> _BRIEF A_
In the blog post, during which scene of The English Patient did the writer switch off?
> _BRIEF B_
For each statement, say yes or no depending on whether it agrees with the blog post, and quote the words from the blog post that decide it. (i) The writer has walked out of three films in the cinema. (ii) The writer found Downfall tedious. (iii) The writer gave up on two acclaimed films after about 100 minutes.
> _BRIEF C_
Copy the blog post's text from "I’ve only walked" to "like the film.".

> _DOCUMENT EXCERPT_
....

The lyrics of a Metric song set me considering exactly what a movie needs to do so that you can’t leave early because you need to know how it ends.

I’ve only walked out of two films in the cinema, and both of those were because I had to be somewhere else urgently. Oddly enough, both of them were also films that were so out of whack with the three act structure that I didn’t feel I was going to miss a revelation by leaving early. Perhaps the devotion to the three act structure which I’ve rampaged against previously on this blog is down to that notion – that if you start with a beginning, move on to a middle, and finish with an ending, most of the audience will feel unable to leave before the end because they’ll have been sufficiently hooked by the narrative structure to need to follow it to its logical conclusion, even if they don’t like the film, indeed, especially if they don’t like the film.

I have given up on two acclaimed films after 100 or so minutes because of a complete lack of interest, despite their three act structure. The meme-monster Downfall I found to be tedious beyond repair because every 10 minutes seemed, like a variation on a musical theme, to bring a scene in which the paranoid Hitler ranted about whoever had ‘betrayed’ him this time “Of all the people who could have betrayed me at this moment in time, INSERT NAME would have been the last I would have expected.” The English Patient saw me switch off during the scene where Willem Dafoe had his thumbs cut off, as I realised that not only did I not care what happened to any of the characters, but that nothing that happened next could recompense me for the boredom of getting that far.

....

> _RECORD EXTRACTS_
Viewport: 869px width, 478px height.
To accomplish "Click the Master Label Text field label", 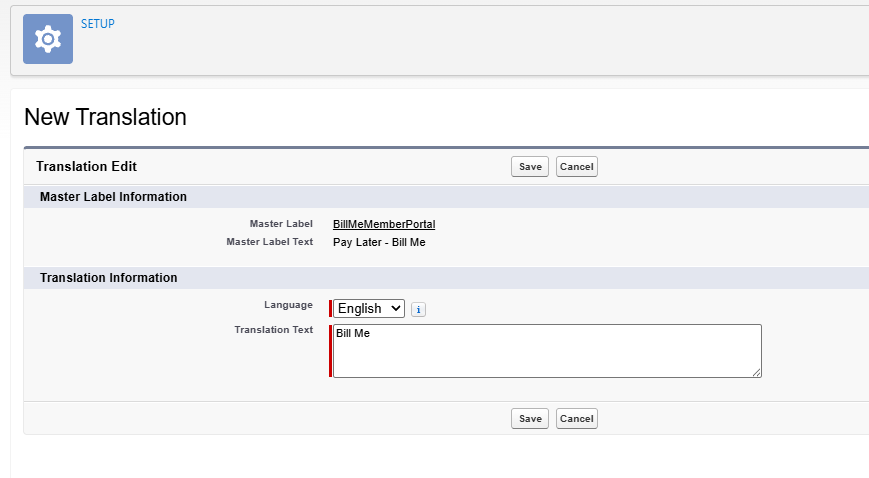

....

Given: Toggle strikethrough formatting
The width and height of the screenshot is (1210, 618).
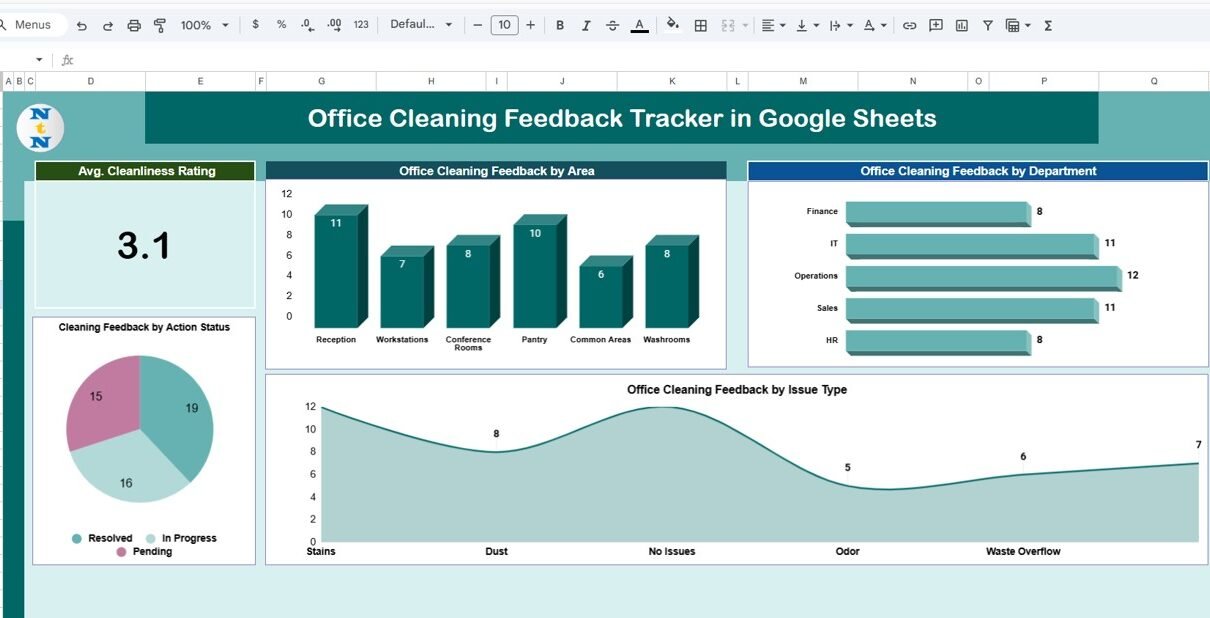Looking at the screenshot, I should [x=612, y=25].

....

> _TASK OUTPUT A_
The scene where Willem Dafoe had his thumbs cut off.

> _TASK OUTPUT B_
(i) No: "I’ve only walked out of two films in the cinema"
(ii) Yes: "The meme-monster Downfall I found to be tedious beyond repair"
(iii) Yes: "I have given up on two acclaimed films after 100 or so minutes"

> _TASK OUTPUT C_
I’ve only walked out of two films in the cinema, and both of those were because I had to be somewhere else urgently. Oddly enough, both of them were also films that were so out of whack with the three act structure that I didn’t feel I was going to miss a revelation by leaving early. Perhaps the devotion to the three act structure which I’ve rampaged against previously on this blog is down to that notion – that if you start with a beginning, move on to a middle, and finish with an ending, most of the audience will feel unable to leave before the end because they’ll have been sufficiently hooked by the narrative structure to need to follow it to its logical conclusion, even if they don’t like the film, indeed, especially if they don’t like the film.